We have received 15 populated boards and desigend a 3D printed hat. We are beginning final assembly/manufacture of the 15 units that people have requested to be sent out free-of-charge.

** June 18th ***

Lauria plans to ship 5 more VentMons on the 23rd. She has added FiO2 sensing, and important feature. Rob Giseburt has create an VentMon-like device using a Raspberry PI; we may switch to that display. The VentMon has been used internationally by several teams to gain important insights into their prototype pandemic ventilators. One team may be constructiong their own VentMon from our Open Source designs.

** May 25th **

We have now shipped 4 VentMons. Most recent modifications involved using the "pirds_library" more universally.

** May 7th **

We sent the first VentMon to Artemio Mendoza of the 1MillionVents team, and he made this great video:

VentMon testing an A.R.M.E.E. Device

May 4th:

May the Fourth be with you.

We have shipped two VentMons free of charge to open source ventilators team that will use them for volume and flow measurements.

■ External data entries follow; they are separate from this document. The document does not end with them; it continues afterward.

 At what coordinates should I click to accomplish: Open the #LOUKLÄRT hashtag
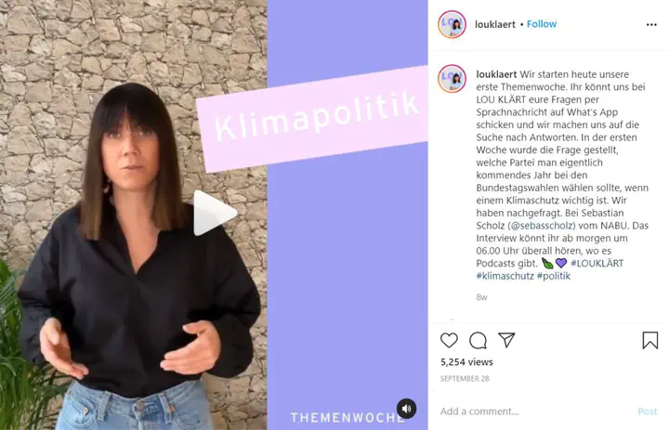tap(597, 263)
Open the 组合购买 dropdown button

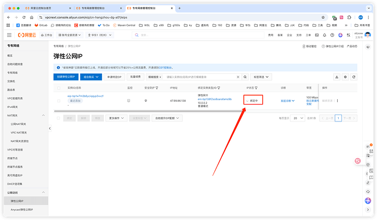(x=91, y=77)
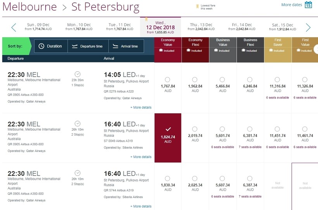Image resolution: width=318 pixels, height=210 pixels.
Task: Sort flights by Duration
Action: click(x=50, y=46)
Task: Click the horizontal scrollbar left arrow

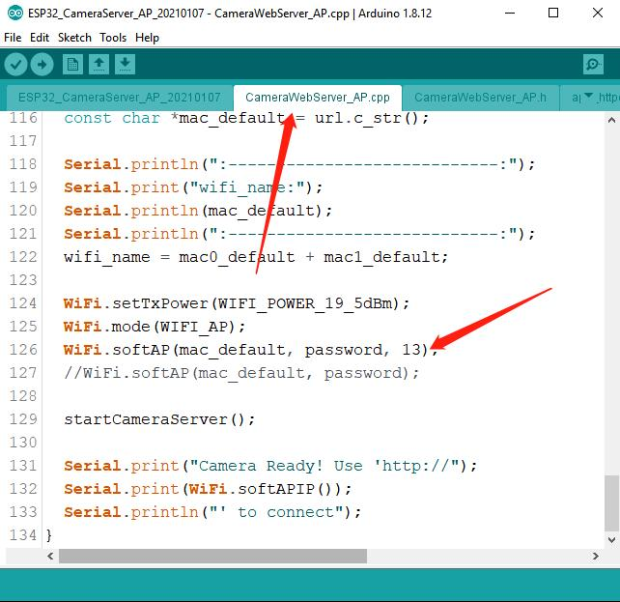Action: (50, 557)
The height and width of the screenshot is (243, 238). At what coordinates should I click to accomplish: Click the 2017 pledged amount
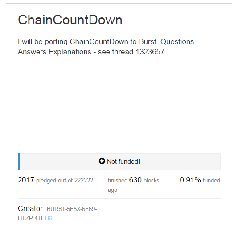(x=26, y=180)
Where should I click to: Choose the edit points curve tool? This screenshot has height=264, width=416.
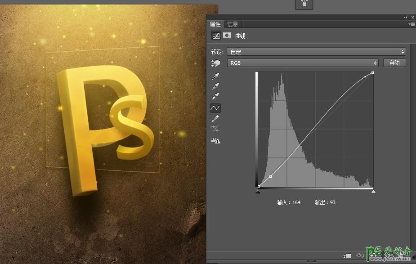click(x=215, y=108)

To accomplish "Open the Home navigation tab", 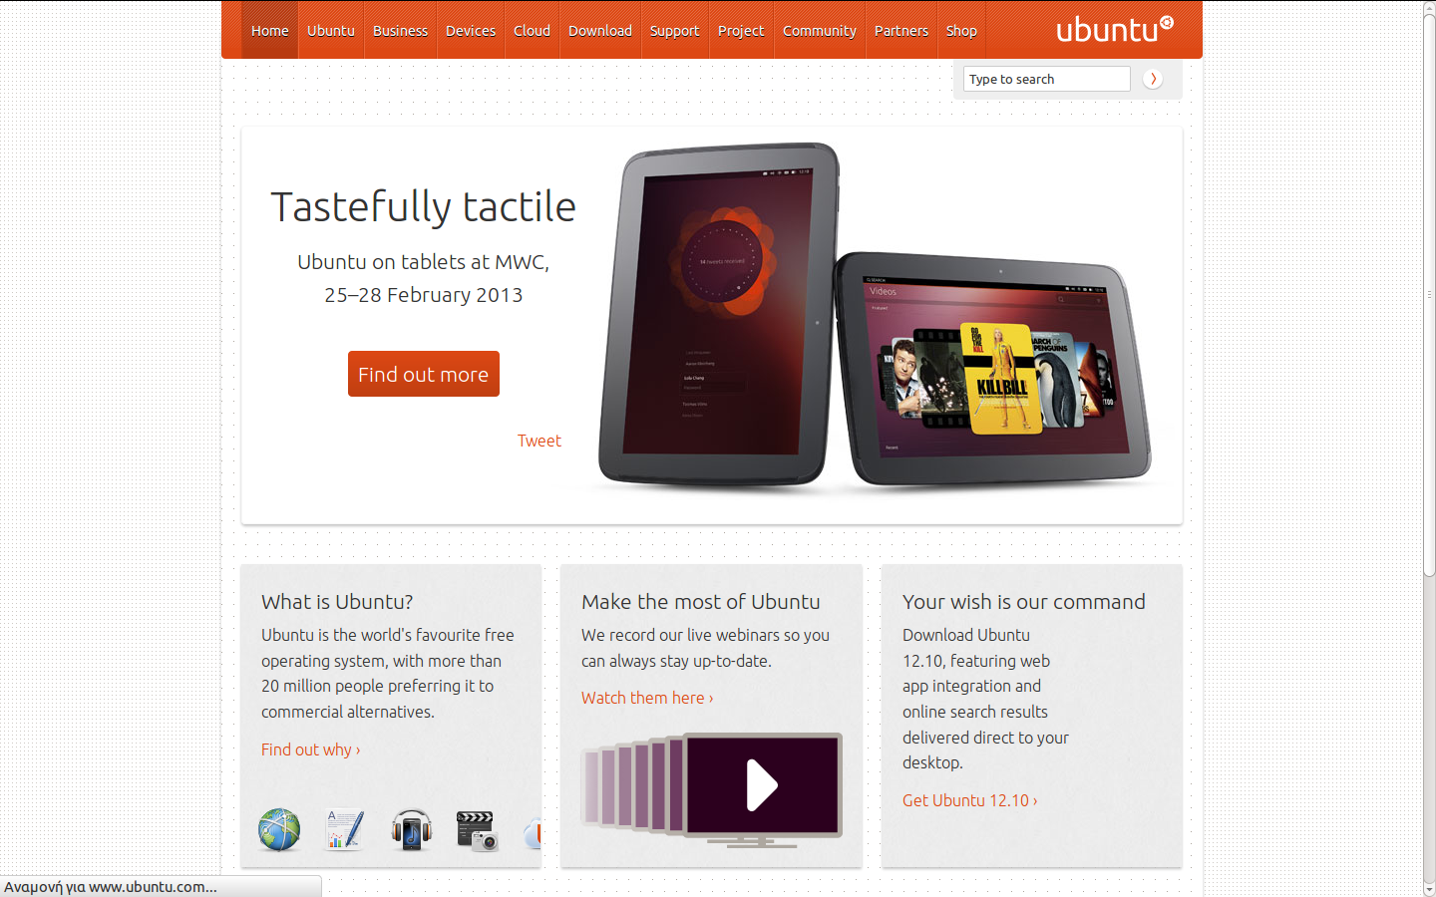I will [x=269, y=30].
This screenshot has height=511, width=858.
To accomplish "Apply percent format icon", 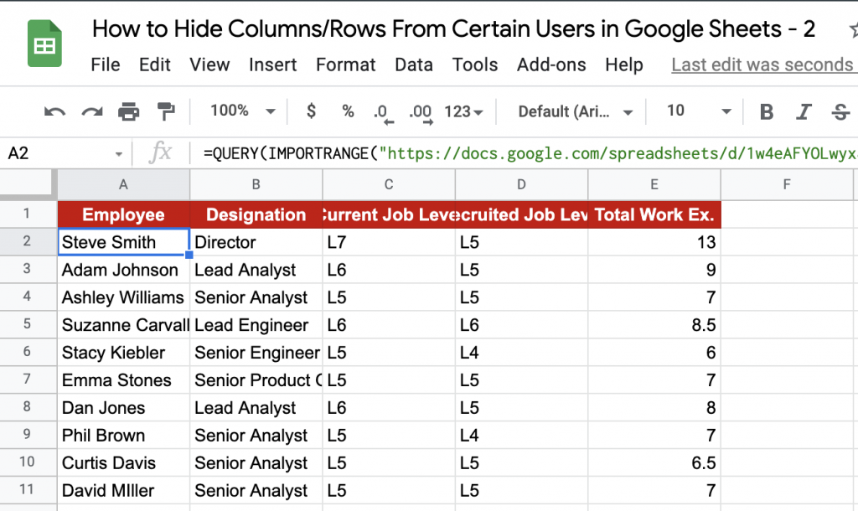I will tap(348, 111).
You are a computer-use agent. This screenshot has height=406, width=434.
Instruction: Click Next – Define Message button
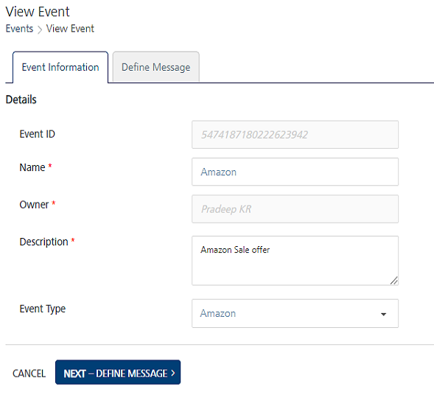(x=118, y=372)
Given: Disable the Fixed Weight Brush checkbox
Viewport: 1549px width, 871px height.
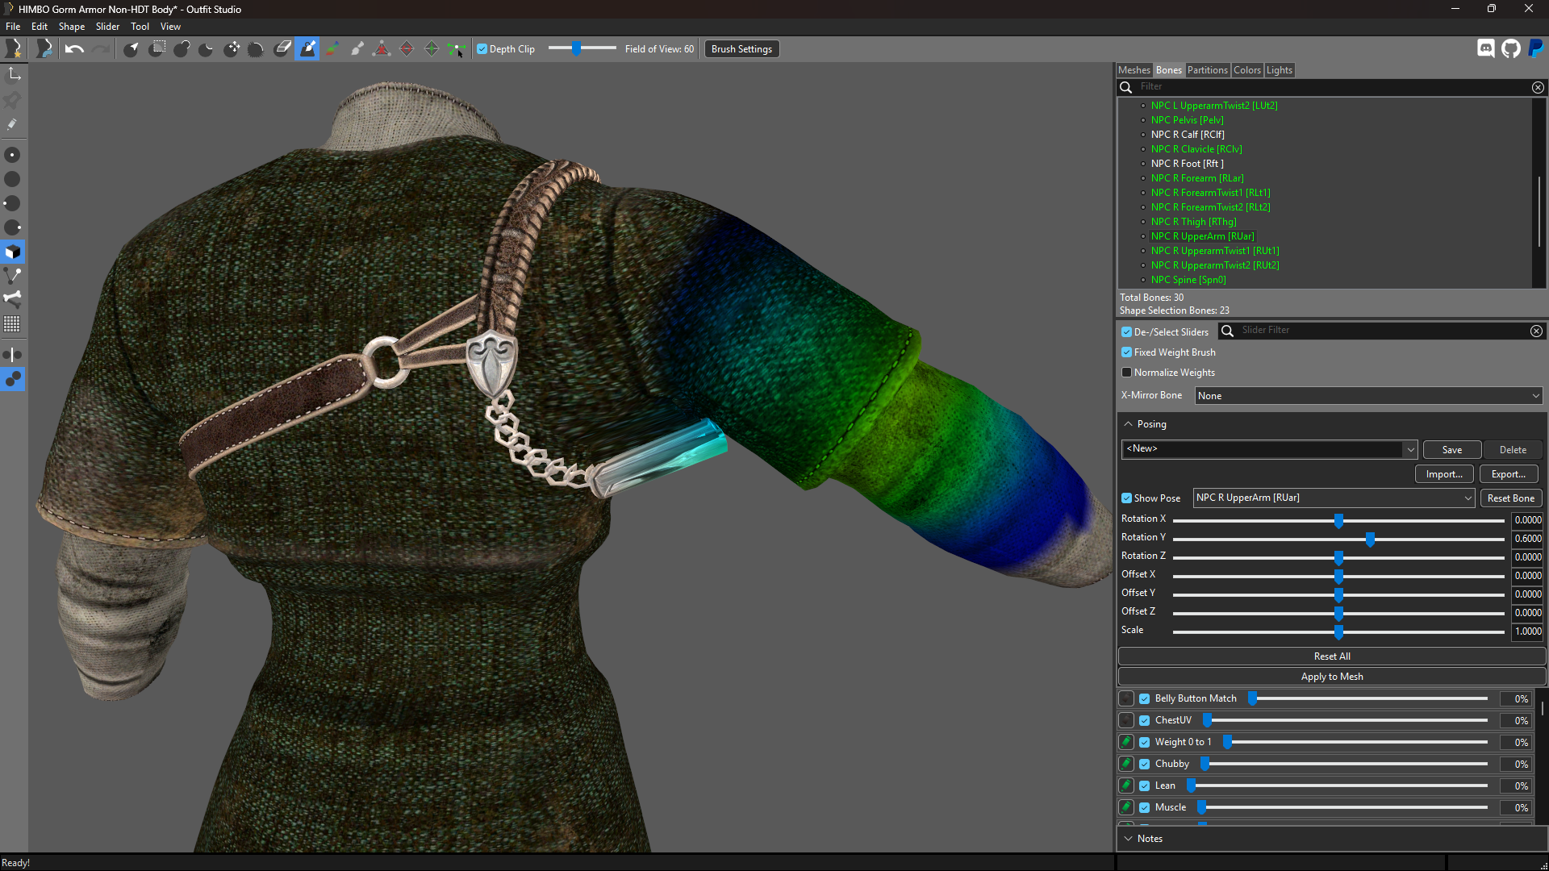Looking at the screenshot, I should (1126, 352).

A user manaul is progressing.

April 27th:

Assembly instructions can be found here: Assembly Instructions

April 21st:

Initial prototype is fully assembled!

Prototype

April 20th:

  1. Have a working ESP32 board with pressure sensors and Sensirion flow sensors.
  2. This code outputs a stream of PIRDS respiratory standard events on the serial port.
  3. These are read by data_server.py which presents a web server for retrieving this data.
  4. test_tools/breath_plot.html makes AJAX calls to this server and renders the results dynamically.

Volunteering

This project is co-led by Robert L. Read read.robert@gmail.com and Geoff Mulligan.

Right now we have several needs. People need to be experienced, have read the essential reading list, be able to work at least 20 hours a week, and able to work with limited supervision. They also must be able to tolerate the chaos produced by the pandemic itself, and the chaos produced by my own mistakes. Finally, they must accept and hope for the possibility that industry will increase production and the disease will be controlled so that this solution is not required.

Righ now, we could use:

  1. An experienced Arduino engineer to build and improve the design below
  2. A JavaScript programmer to add the ability to scroll-through all time to https://github.com/PubInv/vent-diplay code.
  3. Someone to design the User Interface of the "monitor and alarm" feature. Would have to be or become familiar with existing ventilators to make a similar interface. This is likely to be a small LCD or OLED text screen, 4 physical buttons, and a small speaker or buzzer.

Request for Donations to Public Invention

Public Invention is a small, all-volunteer 501(c)3 US public charity. Your small donation is a stamp of approval for our work that will really help us.

Licensing

All code in this repo is licensed under the MIT License. All documents and diagrams and licensed under CC0. All hardware is licensed under the CERN Open Hardware Licences Version 2 - Strongly Reciprocal.